Vai para os conteúdos

Passos N.167, Março 2015

EDUCAÇÃO

Buscando o “quem” das coisas: a escola e o educador

por Cecília Canalle Fornazieri

Volta às aulas. Muitas vezes, um dilema: mantemos nossos filhos na mesma escola, ou vamos em busca de outra? A experiência de uma mulher desejosa de que a escola seja o “vislumbrar a inteligência sedutora do universo”

Toda vez que o ano escolar vai acabando, inicia-se uma crise: manter ou não os filhos na escola em que estão? Isto porque, na escolha da escola, colocamos esperanças quase infinitas. Eu, por exemplo, sempre espero que a escola dos meus filhos conte para eles, a cada conteúdo, como o mundo é genial e inteligente e, portanto, como conhecê-lo. Além de ser bom, é uma correspondência não só com o que sei que desejo hoje, mas uma correspondência com o que ainda nem imagino que exista. Isso tudo em um diálogo que preciso aprender a decifrar.

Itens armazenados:
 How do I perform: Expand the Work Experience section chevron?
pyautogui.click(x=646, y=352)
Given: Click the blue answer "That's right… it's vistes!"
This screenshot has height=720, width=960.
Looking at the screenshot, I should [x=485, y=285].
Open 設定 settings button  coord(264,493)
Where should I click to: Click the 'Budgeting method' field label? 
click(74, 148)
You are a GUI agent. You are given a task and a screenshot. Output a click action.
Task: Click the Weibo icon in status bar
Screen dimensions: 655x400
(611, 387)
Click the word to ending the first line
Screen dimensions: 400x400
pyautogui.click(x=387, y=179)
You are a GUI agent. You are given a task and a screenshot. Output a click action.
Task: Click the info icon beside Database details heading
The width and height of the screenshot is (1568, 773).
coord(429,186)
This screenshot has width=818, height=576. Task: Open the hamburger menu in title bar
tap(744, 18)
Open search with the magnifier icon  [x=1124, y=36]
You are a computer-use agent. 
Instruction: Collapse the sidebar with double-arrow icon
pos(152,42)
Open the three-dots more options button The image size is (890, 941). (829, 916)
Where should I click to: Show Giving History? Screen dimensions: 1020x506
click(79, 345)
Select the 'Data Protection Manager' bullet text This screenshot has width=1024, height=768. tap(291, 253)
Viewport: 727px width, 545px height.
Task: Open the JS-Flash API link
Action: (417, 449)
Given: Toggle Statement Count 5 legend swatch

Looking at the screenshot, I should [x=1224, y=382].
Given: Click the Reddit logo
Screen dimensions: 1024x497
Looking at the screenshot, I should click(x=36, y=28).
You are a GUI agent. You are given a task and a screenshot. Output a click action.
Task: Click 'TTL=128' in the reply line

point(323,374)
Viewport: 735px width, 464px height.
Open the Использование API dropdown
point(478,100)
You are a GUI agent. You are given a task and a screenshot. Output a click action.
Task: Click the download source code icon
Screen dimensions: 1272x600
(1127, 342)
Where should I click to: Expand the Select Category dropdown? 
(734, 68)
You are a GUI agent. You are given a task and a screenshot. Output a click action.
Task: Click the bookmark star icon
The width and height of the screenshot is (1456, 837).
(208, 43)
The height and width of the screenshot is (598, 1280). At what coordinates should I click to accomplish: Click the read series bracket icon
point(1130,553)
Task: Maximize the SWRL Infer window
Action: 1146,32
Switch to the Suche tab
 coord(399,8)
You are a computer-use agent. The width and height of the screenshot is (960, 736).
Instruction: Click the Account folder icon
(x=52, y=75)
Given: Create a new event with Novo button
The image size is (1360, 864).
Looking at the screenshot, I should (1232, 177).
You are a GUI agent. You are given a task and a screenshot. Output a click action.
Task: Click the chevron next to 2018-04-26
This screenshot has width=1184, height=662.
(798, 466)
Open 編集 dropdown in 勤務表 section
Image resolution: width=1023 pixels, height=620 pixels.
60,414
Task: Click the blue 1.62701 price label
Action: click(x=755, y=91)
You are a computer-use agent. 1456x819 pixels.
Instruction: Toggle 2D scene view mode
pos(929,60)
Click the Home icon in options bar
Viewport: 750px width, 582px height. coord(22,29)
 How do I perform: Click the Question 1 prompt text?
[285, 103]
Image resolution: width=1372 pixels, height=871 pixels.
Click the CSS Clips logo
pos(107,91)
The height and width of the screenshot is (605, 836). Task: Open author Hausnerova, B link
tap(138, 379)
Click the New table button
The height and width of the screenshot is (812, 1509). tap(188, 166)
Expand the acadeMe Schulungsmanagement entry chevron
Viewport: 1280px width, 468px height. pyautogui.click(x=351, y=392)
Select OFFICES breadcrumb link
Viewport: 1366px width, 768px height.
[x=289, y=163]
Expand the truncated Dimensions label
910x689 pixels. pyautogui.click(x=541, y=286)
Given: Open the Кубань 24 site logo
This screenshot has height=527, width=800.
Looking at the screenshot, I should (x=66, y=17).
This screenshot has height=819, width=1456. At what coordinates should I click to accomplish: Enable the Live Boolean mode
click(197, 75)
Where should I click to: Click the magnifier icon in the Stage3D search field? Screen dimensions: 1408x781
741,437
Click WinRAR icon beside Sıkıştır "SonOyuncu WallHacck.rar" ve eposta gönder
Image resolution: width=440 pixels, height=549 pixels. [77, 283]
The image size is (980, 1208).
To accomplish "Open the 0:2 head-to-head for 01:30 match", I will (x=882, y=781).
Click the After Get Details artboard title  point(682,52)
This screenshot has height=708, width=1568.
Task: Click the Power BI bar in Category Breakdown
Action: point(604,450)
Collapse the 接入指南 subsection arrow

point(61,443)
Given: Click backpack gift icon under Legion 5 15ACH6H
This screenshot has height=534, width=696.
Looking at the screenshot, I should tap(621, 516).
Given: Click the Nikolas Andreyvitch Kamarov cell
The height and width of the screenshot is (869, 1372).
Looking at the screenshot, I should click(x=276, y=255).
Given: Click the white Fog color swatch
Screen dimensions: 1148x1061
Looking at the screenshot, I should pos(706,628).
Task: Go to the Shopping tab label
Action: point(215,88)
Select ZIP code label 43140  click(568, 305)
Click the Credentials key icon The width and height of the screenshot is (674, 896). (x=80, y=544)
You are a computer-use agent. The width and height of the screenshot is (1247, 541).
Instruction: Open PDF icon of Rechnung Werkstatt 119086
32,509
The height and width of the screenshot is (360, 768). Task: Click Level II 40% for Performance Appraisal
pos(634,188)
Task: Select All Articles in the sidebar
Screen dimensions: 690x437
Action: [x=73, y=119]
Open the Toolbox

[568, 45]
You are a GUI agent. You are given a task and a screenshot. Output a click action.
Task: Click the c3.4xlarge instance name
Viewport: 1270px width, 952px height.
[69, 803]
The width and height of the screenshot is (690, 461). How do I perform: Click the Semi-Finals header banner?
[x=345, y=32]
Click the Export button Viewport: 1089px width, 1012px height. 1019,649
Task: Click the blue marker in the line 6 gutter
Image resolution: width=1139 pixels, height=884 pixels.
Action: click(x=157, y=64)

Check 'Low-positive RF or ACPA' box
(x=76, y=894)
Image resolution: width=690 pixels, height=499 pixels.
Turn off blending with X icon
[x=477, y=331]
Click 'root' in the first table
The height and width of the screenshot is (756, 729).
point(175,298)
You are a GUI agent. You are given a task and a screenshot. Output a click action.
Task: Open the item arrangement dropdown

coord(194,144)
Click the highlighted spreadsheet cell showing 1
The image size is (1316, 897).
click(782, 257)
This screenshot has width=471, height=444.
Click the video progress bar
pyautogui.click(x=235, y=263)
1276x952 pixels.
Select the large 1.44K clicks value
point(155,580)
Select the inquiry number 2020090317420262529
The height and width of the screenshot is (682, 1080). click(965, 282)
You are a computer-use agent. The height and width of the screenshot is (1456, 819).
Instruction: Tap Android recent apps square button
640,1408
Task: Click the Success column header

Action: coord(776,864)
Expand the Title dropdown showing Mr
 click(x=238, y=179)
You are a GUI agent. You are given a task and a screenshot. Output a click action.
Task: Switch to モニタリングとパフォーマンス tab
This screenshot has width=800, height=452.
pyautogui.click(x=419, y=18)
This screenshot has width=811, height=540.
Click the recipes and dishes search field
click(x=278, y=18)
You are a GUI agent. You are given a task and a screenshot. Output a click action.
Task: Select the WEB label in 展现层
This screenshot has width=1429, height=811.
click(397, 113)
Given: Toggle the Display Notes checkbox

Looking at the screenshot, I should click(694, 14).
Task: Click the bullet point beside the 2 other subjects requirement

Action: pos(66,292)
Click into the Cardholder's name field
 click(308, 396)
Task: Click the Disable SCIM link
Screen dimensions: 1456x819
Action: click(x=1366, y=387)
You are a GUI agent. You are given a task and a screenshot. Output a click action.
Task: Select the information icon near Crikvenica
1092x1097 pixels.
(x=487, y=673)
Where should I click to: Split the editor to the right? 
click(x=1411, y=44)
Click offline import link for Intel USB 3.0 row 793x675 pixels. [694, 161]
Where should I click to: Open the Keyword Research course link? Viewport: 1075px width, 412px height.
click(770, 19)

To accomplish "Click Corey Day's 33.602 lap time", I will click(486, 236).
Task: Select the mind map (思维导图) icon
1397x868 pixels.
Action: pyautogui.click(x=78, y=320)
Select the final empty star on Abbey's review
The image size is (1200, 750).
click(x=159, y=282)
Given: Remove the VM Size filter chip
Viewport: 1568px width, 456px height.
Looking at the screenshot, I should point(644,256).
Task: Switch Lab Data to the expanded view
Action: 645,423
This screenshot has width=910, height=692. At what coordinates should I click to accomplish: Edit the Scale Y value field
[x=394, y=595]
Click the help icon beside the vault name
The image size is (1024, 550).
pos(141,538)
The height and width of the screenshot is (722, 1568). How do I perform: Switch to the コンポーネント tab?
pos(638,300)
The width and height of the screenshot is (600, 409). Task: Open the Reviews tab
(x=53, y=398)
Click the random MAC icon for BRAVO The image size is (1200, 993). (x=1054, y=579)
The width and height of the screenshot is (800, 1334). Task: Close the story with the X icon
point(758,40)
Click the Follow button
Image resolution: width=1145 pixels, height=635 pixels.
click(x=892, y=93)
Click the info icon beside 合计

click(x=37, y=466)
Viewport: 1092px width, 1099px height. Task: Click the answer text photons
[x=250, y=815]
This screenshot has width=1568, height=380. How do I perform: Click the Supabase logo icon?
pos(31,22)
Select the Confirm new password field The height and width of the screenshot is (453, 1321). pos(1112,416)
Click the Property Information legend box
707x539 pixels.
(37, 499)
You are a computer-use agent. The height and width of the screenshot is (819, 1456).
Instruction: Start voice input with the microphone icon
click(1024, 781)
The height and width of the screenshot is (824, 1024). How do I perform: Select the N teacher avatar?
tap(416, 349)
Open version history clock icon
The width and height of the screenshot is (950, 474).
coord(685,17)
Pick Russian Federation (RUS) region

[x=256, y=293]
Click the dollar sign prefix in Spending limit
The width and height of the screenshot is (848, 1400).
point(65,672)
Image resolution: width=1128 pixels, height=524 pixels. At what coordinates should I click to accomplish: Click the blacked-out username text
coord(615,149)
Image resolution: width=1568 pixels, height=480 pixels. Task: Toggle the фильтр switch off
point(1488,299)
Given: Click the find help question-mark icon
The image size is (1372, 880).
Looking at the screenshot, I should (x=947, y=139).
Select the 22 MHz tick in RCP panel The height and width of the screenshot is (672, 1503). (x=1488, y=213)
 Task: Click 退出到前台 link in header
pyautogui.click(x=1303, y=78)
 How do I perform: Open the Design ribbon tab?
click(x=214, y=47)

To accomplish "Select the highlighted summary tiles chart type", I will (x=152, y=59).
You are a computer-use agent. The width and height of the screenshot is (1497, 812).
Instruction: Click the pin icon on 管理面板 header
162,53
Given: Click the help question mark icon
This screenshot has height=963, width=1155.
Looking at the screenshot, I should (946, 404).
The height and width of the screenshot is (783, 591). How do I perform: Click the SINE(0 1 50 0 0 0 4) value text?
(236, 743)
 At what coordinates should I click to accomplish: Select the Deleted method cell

**Tarefa a realizar**
No artigo sobre a escolha da escola, que crise começa toda vez que o ano escolar vai acabando? As linhas registradas não são necessárias.

**Resultado obtido**
A dúvida entre manter ou não os filhos na escola em que estão.